Being a once-in-a-while-contributor to curl in that area. Here is what you need to know:

curl(1) itself knows nothing about Kerberos and will not interact neither with your credential cache nor your keytab file. It will delegate all calls to a GSS-API implementation which will do the magic for you.
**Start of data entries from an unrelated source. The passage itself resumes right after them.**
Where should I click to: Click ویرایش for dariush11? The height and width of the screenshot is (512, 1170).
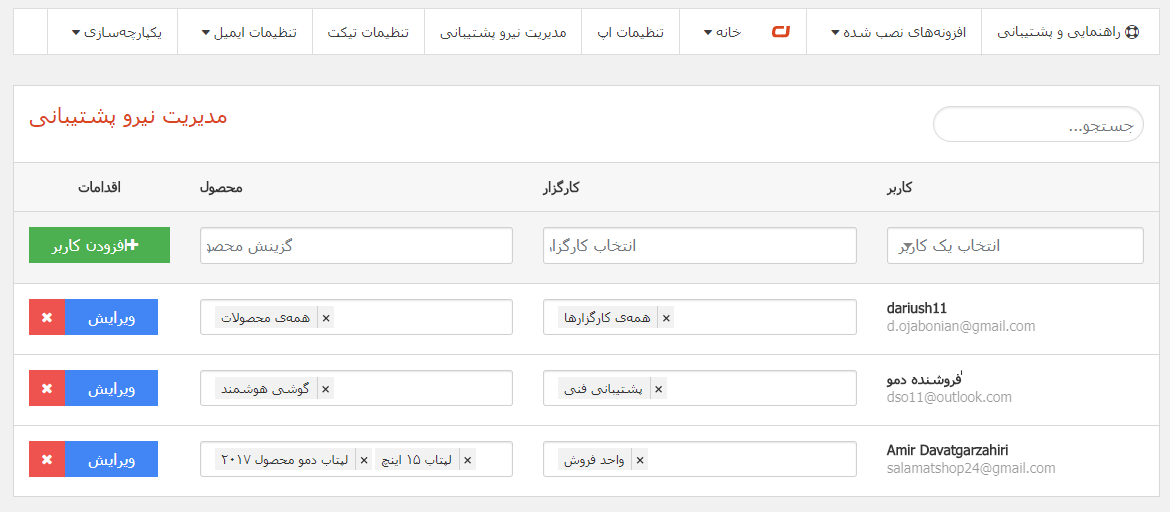[x=111, y=318]
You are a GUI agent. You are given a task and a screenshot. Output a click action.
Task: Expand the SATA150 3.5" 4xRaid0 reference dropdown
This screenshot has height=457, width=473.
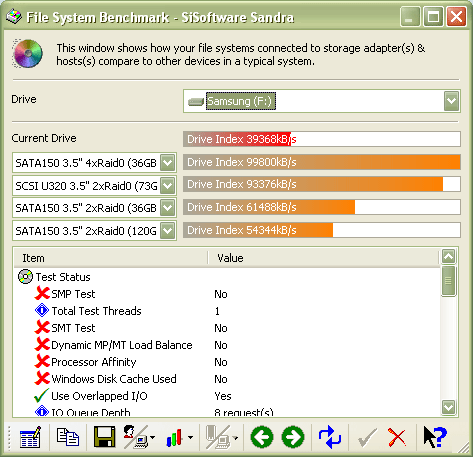click(168, 163)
What magic depends on the library, Heimdal and MIT Kerberos.

Based on your question, I assume that you have little knowledge about Kerberos and want simply automate API calls to a REST endpoints secured by SPNEGO.

Here is what you need to do:

  1. Have a Unix-like OS
  2. Install at least MIT Kerberos 1.11
  3. Install at least curl 7.38.0 against MIT Kerberos
  4. Verify this with curl --version mentioning GSS-API and SPNEGO and with ldd linked against your MIT Kerberos version.
  5. Create a client keytab for the service principal with ktutil or mskutil
  6. Try to obtain a TGT with that client keytab by kinit -k -t <path-to-keytab> <principal-from-keytab>
  7. Verify with klist that you have a ticket cache

Environment is now ready to go:

  1. Export KRB5CCNAME=<some-non-default-path>
  2. Export KRB5_CLIENT_KTNAME=<path-to-keytab>
  3. Invoke curl --negotiate -u : <URL>

MIT Kerberos will detect that both environment variables are set, inspect them, automatically obtain a TGT with your keytab, request a service ticket and pass to curl. You are done.

Note: this will not work with Heimdal.


  1. Check curl version

    $ curl -V - It should support the feature "GSS-Negotiate"

  2. Login using kinit

    $ kinit <user-id>

  3. Use curl

    $ curl --negotiate -u : -b ~/cookiejar.txt -c ~/cookiejar.txt http://localhost:14000/webhdfs/v1/?op=liststatus

    "--negotiate" option enables SPNEGO

    "-u" option is required but ignored (the principle specified during kinit is used)

    "-b" & "-c" options are used to store and send http cookies.